Start of Block

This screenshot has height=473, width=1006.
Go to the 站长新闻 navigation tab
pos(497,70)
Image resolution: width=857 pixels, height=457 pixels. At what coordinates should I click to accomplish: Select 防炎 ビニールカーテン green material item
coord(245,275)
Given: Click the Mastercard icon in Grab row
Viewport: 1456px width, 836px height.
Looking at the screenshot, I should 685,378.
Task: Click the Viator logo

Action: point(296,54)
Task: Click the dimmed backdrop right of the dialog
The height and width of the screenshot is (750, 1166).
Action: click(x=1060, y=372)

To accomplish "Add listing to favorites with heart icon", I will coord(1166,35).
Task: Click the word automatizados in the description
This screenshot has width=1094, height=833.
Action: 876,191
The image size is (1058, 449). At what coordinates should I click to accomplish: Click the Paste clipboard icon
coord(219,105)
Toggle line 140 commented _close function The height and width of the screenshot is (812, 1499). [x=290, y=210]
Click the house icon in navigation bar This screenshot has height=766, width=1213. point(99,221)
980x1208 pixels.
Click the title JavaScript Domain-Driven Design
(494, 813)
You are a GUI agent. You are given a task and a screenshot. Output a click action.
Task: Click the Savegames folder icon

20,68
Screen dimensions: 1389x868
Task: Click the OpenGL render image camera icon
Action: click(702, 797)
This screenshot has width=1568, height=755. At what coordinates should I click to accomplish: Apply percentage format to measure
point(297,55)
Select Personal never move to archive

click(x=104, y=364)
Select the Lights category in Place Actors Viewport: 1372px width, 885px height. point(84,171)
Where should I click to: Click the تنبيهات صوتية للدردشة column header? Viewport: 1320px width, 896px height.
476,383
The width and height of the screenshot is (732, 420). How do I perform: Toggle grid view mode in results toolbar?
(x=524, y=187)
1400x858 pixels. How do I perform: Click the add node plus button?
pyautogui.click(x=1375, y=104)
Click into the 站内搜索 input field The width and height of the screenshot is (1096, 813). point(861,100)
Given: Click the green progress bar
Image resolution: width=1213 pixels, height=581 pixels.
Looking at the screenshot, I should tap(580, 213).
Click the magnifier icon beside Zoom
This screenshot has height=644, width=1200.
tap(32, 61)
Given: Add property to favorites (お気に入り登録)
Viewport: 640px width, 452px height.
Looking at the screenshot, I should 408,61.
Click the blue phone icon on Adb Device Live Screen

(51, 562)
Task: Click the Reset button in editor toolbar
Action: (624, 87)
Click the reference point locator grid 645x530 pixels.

End of Block

### TASK
Starting at the first line of the records, print each line exactly, stopping after the line that contains "Given: Click the Mastercard icon in Grab row".

### TASK RESPONSE
This screenshot has height=473, width=1006.
Go to the 站长新闻 navigation tab
pos(497,70)
Image resolution: width=857 pixels, height=457 pixels. At what coordinates should I click to accomplish: Select 防炎 ビニールカーテン green material item
coord(245,275)
Given: Click the Mastercard icon in Grab row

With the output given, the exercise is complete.